O PCP não foi consultado pelo PS durante o processo que se arrasta há meses para escolher os novos juízes do Tribunal Constitucional. Mas o Bloco de Esquerda foi ouvido. O tema pode provocar tensão entre as forças políticas que apoiam o Governo, uma vez que Jerónimo de Sousa assume que, se não foi ouvido, considera que o PCP foi “discriminado”.
Estas declarações do secretário-geral do PCP foram feitas numa entrevista ao Observador realizada esta quinta-feira e que será publicada no sábado. Apesar de ainda não ter discutido o tema “coletivamente”, no âmbito do partido, Jerónimo de Sousa afirma: “O problema, por enquanto, não foi colocado, mas tenho esta opinião pessoal. De facto, a não consideração do PCP e a consideração de outros tem este caráter discriminatório”.
O líder comunista foi claro quanto ao processo que envolve os dois maiores partidos, PS e PSD. Dos cinco juízes que serão substituídos após a votação da próxima quarta-feira, o PS indica três nomes e o PSD dois. Do lado da esquerda, os socialistas podem incluir na sua “quota” juízes ou juristas com sensibilidades próximas do PCP ou do BE. Mas os comunistas não chegaram sequer a ser sondados, segundo o secretário-geral.
“Não estamos a negociar. Não negociámos o processo. Obviamente, a iniciativa teria de partir do PS, que tem os três lugares”, afirmou Jerónimo de Sousa ao Observador. E acrescentou: “Estamos para verificar o que vai acontecer. Como disse, não levantamos a bandeira como uma questão de fundo, mas não sei se o PS vai ficar com três lugares, se vai repartir com outra força política…”
Bloco de Esquerda: “Fomos incluídos nas conversações”

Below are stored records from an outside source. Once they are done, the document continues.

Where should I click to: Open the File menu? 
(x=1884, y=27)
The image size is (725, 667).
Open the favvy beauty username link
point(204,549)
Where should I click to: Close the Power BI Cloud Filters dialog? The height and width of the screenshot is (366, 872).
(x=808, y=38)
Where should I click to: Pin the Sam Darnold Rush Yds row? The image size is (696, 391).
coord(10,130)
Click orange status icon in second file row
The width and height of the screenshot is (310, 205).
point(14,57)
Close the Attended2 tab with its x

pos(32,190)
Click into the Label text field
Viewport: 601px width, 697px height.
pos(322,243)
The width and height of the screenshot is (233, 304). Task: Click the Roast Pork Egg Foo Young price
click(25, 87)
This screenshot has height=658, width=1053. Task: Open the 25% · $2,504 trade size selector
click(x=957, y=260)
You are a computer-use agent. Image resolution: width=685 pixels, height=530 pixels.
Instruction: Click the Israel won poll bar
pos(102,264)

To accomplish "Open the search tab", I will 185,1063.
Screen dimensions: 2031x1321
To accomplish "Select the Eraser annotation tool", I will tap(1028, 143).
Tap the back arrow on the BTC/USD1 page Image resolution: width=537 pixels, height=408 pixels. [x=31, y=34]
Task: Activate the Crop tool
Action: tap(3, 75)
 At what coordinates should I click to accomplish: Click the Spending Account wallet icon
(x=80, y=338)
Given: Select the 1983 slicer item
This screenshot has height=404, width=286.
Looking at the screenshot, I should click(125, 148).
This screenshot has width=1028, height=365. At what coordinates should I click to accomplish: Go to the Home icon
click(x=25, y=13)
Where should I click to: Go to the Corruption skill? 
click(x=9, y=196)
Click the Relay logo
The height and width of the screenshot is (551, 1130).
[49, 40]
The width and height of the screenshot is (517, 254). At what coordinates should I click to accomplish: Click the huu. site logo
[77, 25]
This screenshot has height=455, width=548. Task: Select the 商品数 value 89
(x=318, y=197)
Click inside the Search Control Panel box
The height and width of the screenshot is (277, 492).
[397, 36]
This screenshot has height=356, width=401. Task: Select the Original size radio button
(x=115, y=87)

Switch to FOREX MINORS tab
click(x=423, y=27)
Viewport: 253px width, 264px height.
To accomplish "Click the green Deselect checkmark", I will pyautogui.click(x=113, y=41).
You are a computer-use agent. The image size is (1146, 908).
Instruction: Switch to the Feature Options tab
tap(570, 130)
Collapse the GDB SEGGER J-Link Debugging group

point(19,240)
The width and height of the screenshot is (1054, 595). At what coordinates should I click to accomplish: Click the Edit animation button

O mal-estar evidenciado por Jerónimo de Sousa não tem a ver apenas com o facto de os comunistas terem sido excluídos, mas por saber que o Bloco estava dentro do processo, como deu a entender o líder do PCP na mesma entrevista. Pedro Filipe Soares, líder parlamentar do BE, confirmou isso mesmo esta quinta-feira, a meio da tarde, ao Observador, quando ainda não se conheciam os nomes dos futuros juízes:
Do ponto de vista numérico somos dispensáveis, mas politicamente fomos incluídos nas conversações, embora nada esteja ainda fechado”.
Jerónimo de Sousa não assume que esta atitude do PS vá prejudicar a confiança entre as partes, “mas regista”, disse ao Observador. “Neste momento não temos [qualquer juiz no TC]. Já tivemos, durante anos. Não era um militante do partido. Tratando-se dessas instituições sem poder deliberativo e governativo, uma coisa é estarmos a lutar por isso, outra coisa é sermos discriminados.”
Os nomes que irão a votos serão conhecidos esta sexta-feira. Na terça-feira, os eventuais futuros cinco juízes do Tribunal Constitucional serão chamados à 1.ª comissão parlamentar para serem ouvidos pelos deputados. Neste momento, estão em causa cinco dos treze juízes do TC, dos quais 10 são indicados pela Assembleia da República e três são cooptados pelos seus pares.
Quando o PC tinha força no TC
Até 2009, o PS incluía o PCP no processo de escolha de juízes do Tribunal Constitucional, o que aconteceu com os conselheiros Guilherme da Fonseca (que entrou em novembro de 1993) e Mário Torres (dezembro de 2002). Aliás, este último foi mesmo negociado pelos comunistas com António Costa, que era então o líder parlamentar socialista. Em março deste ano, o deputado do PCP António Filipe recordava estes factos ao Observador e admitia que o regresso dessa tradição fazia “sentido”, desconhecendo que o processo teria este desfecho.
Quando Mário Torres saiu, por renúncia, os socialistas indicaram para o seu lugar Catarina Sarmento e Castro, que tinha estado nos gabinetes de dois executivos PS e era filha do socialista Osvaldo Castro. Quebrou-se uma tradição que já vinha de trás. A presença de um nome próximo do PCP no coletivo de juízes do Palácio Ratton aconteceu logo no primeiro momento do TC. Vital Moreira, que tinha sido deputado comunista, foi indicado para o primeiro coletivo do Tribunal Constitucional, em 1983, embora o processo também não tenha sido pacífico.